I'm going to steal an analogy from Sienfeld and compare her to that little kid in elementary school who always lets you borrow her stuff without returning it as long as you will be her friend. The director's that little kid. She does EVERYTHING the trendy, popular, in-crowd says because they totally suck up to her in order to get parts in the musical. I feel bad for her, because I think she must have been socially unaccepted in high school or something and is suffering from it now, but her favoritism is unbelievable. She gave all the lead and cameo parts to girls who hold private converations onstage, can't act, didn't volunteer to dress as guys during Guys and Dolls (which meant they were only in 2 scenes), only sing in chorus if they have a solo, dress like supermodels, are size zero and completely to suck up to her. Furthermore, I was at most of their auditions and they are all tone-deaf. I'm in the ensemble even though I was at the audition of the girl who played Sharpay and she was so flat, she was an entire note under pitch.
I realized now that I don't want to be in the show because 1. I don't agree with the casting and 2. I'm going to be embarassed being onstage doing a musical I hate that makes me feel like a hypocrite because I in no way agree with the lyrics and material. I feel it promotes wrong stereotypes like the braniacs, theatre geeks, ect that are harmful to society. Also, I was at the audition of the people cast as Sharpay, Ryan, and Troy and I'm fairly certain they're not going to do well in the roles. However, I want to do whatever I can to help the show so I've decided once the tech rehearsals start in April, I'm going to become part of the stage crew.
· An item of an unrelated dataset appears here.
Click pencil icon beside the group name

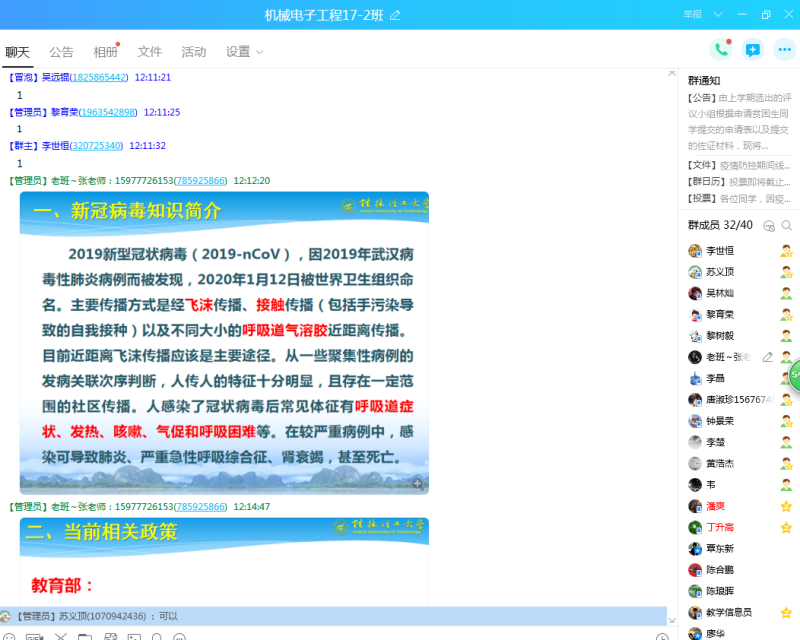[395, 15]
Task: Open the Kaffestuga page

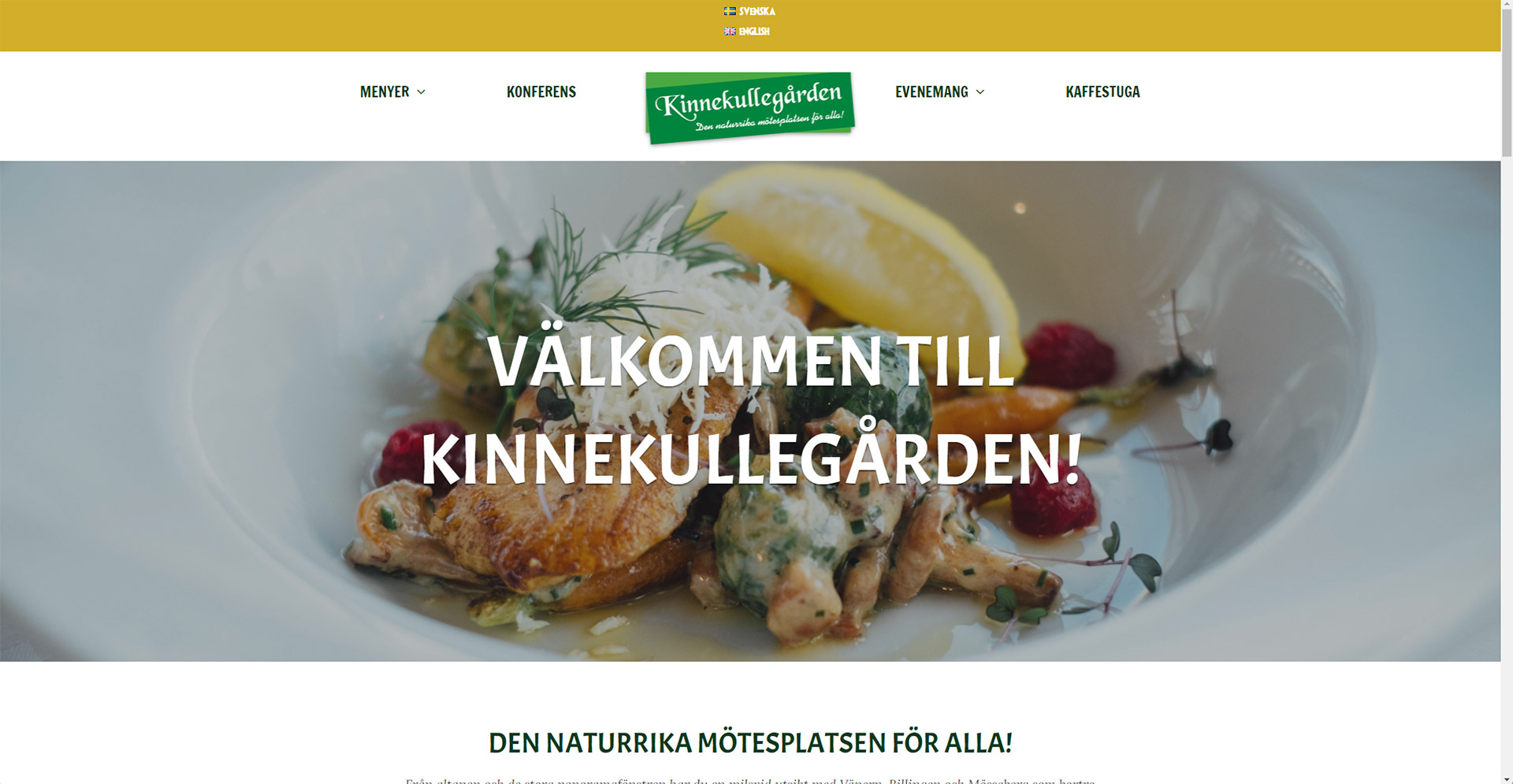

How am I going to tell the director I want to drop out because I hate the show yet be in stage crew? I'm going to end up at most of the rehearsals that I would need to be at anyway, so I can't say that I'm busy. Yet I don't want to outright say "Your show is going to be terrible and I would rather strip naked in front of a national audience than appear onstage on that peice of garbage."
Am I being unreasonable wanting to quit? How do I tell her I would like to quit?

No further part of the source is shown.